### [Stated goal]
Collect every line of the records that contains the word "Where".

### [The input]
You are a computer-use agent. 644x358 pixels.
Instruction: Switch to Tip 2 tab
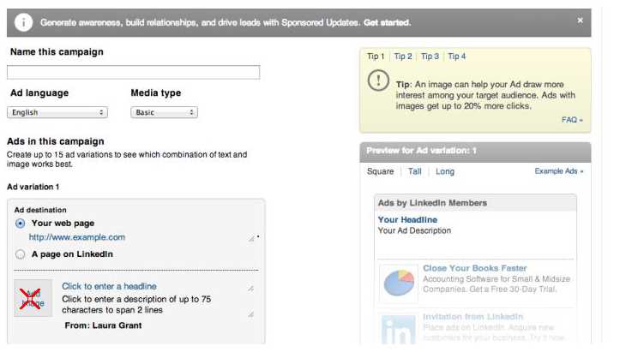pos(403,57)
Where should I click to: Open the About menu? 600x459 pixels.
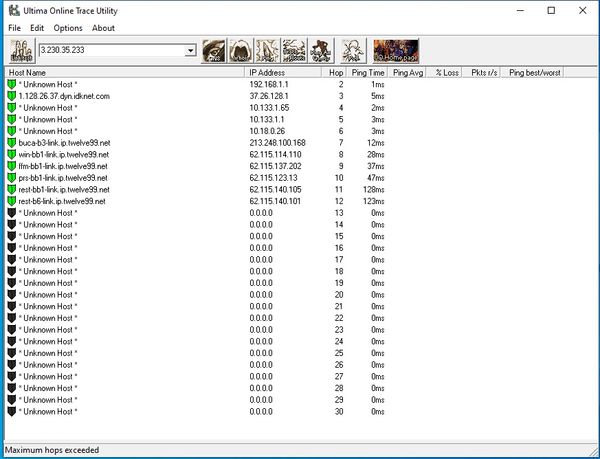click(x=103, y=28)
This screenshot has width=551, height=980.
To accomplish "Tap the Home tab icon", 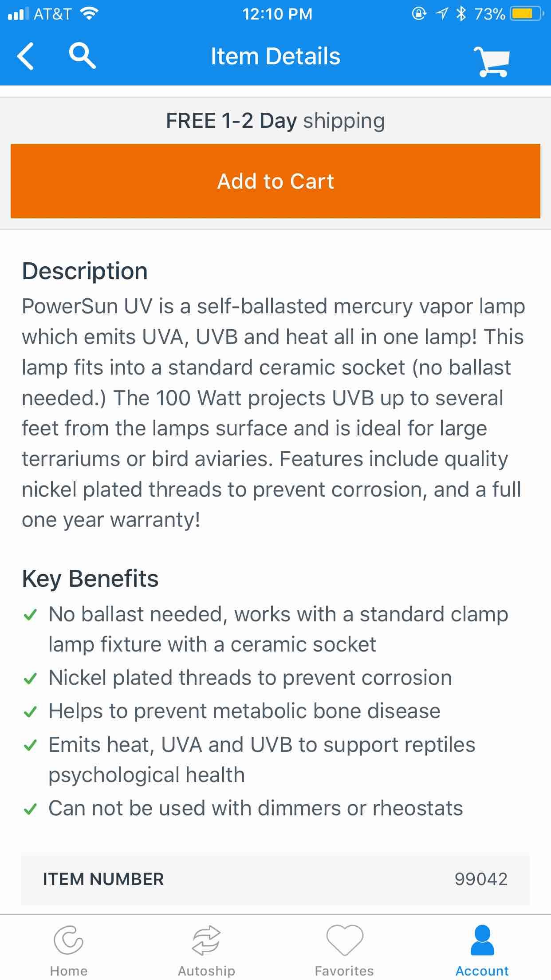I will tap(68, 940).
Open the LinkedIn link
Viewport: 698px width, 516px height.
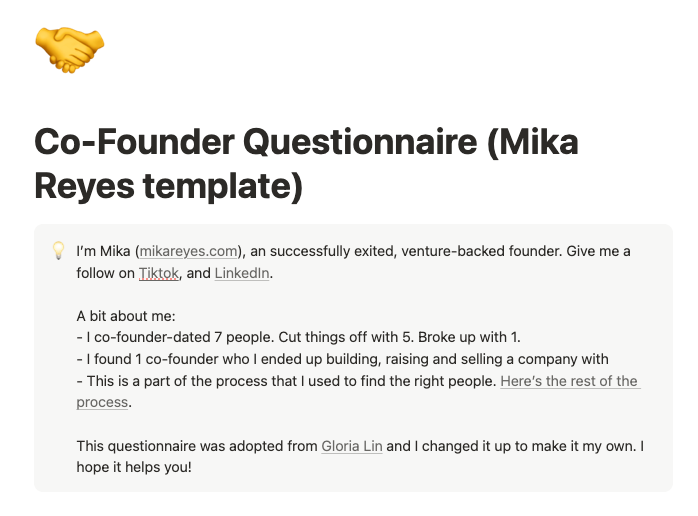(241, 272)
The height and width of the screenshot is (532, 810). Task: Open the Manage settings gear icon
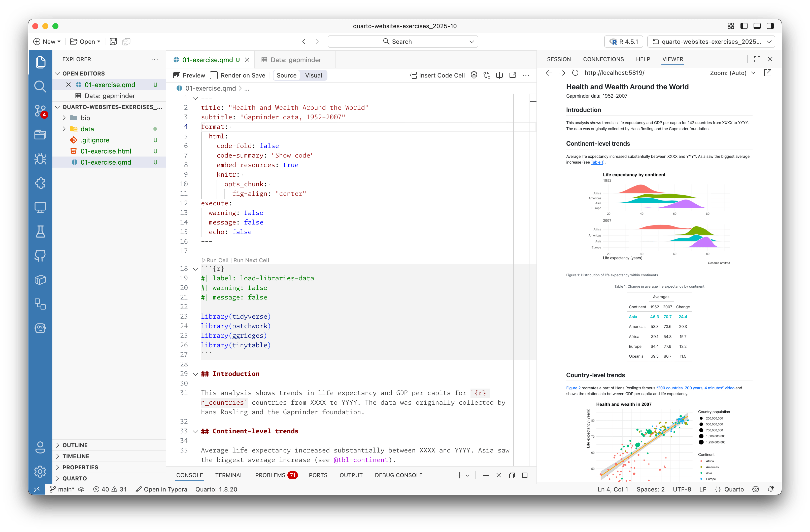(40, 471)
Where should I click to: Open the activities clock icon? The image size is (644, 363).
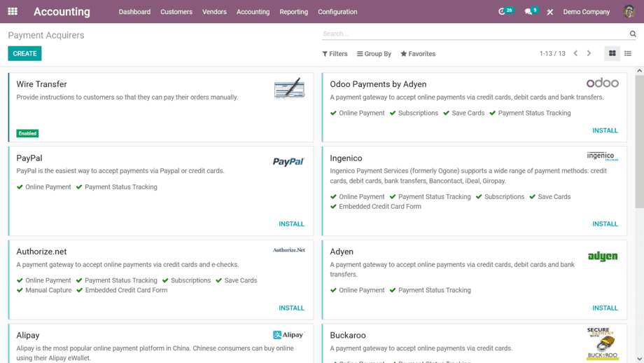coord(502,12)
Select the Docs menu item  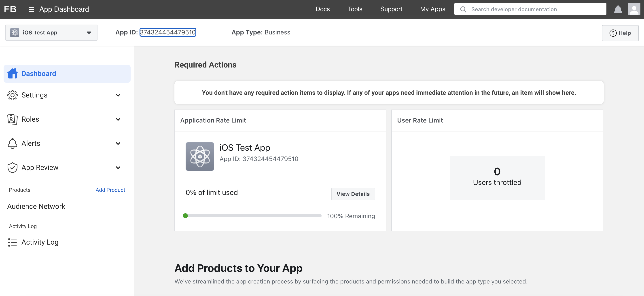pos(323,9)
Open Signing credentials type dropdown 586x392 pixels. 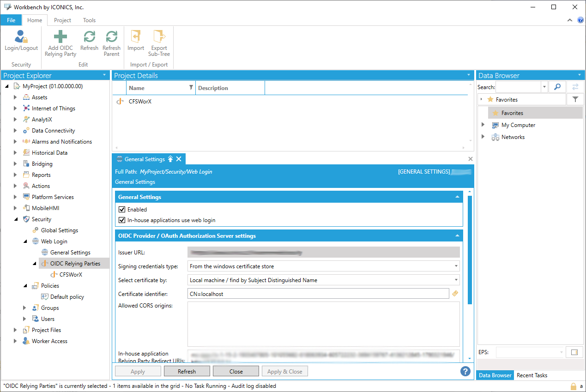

### [Result of this exercise]
Where should I click to: Open the About menu? 600x459 pixels.
Where should I click to: Open the activities clock icon? The image size is (644, 363).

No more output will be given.